> _INSTRUCTIONS TO FOLLOW_: All of the records listed below should be retyped exactly.

Stored items
● ● ●
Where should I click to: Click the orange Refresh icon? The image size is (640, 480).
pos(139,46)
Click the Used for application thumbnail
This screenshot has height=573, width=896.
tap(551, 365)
● ● ●
> _TASK RESPONSE_:
Where should I click to: Click the orange Refresh icon? The image size is (640, 480).
pos(139,46)
Click the Used for application thumbnail
This screenshot has height=573, width=896.
tap(551, 365)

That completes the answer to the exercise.